_Records for this exercise_.
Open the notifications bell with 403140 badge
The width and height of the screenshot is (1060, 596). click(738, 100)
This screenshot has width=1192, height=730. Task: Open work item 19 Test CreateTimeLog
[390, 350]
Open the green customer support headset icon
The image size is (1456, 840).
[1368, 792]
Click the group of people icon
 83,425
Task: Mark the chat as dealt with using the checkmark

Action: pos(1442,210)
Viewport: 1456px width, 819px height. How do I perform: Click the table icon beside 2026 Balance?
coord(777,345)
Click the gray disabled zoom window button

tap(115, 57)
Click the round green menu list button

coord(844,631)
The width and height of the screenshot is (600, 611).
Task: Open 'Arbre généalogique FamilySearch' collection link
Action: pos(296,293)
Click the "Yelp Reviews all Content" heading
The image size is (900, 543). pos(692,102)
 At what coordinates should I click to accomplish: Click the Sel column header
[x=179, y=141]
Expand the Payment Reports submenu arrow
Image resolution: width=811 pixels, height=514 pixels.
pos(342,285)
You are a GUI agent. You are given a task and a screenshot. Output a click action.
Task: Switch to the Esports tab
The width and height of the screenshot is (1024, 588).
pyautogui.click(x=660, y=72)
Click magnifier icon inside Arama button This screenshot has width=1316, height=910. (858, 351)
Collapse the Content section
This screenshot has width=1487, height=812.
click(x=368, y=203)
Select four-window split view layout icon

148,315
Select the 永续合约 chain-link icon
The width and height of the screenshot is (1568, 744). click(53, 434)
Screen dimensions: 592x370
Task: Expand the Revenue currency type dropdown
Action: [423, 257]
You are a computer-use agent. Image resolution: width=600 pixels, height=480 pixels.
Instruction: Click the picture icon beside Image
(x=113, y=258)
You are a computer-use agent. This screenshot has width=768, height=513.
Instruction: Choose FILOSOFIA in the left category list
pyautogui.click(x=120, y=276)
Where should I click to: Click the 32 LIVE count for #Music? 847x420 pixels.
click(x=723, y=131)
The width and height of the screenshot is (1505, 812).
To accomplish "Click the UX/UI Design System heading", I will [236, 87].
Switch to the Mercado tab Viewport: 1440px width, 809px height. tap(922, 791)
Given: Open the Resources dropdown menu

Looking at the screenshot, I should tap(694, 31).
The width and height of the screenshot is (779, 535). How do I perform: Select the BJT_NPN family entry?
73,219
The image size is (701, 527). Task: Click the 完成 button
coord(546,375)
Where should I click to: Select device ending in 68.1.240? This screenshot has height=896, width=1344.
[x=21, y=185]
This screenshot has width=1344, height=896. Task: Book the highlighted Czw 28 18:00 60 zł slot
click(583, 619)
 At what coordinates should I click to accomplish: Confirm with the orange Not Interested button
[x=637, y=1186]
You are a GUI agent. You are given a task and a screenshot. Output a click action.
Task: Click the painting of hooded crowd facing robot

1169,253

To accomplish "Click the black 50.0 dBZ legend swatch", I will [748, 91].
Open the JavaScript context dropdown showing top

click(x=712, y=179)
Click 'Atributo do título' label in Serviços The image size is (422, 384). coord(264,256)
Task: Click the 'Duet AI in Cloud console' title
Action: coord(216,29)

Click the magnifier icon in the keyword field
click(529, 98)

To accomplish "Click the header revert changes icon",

_Required task_.
Format everything from the line containing "Click magnifier icon" down to the line containing "Switch to the Mercado" as a Markdown table, leaving out blank lines. Use two columns: Number, which counts the lines in order, and Line Text, which holds each line.

_Final answer_.
| Number | Line Text |
|---|---|
| 1 | Click magnifier icon inside Arama button This screenshot has width=1316, height=910. (858, 351) |
| 2 | Collapse the Content section |
| 3 | This screenshot has width=1487, height=812. |
| 4 | click(x=368, y=203) |
| 5 | Select four-window split view layout icon |
| 6 | 148,315 |
| 7 | Select the 永续合约 chain-link icon |
| 8 | The width and height of the screenshot is (1568, 744). click(53, 434) |
| 9 | Screen dimensions: 592x370 |
| 10 | Task: Expand the Revenue currency type dropdown |
| 11 | Action: [423, 257] |
| 12 | You are a computer-use agent. Image resolution: width=600 pixels, height=480 pixels. |
| 13 | Instruction: Click the picture icon beside Image |
| 14 | (x=113, y=258) |
| 15 | You are a computer-use agent. This screenshot has width=768, height=513. |
| 16 | Instruction: Choose FILOSOFIA in the left category list |
| 17 | pyautogui.click(x=120, y=276) |
| 18 | Where should I click to: Click the 32 LIVE count for #Music? 847x420 pixels. |
| 19 | click(x=723, y=131) |
| 20 | The width and height of the screenshot is (1505, 812). |
| 21 | To accomplish "Click the UX/UI Design System heading", I will [236, 87]. |
| 22 | Switch to the Mercado tab Viewport: 1440px width, 809px height. tap(922, 791) |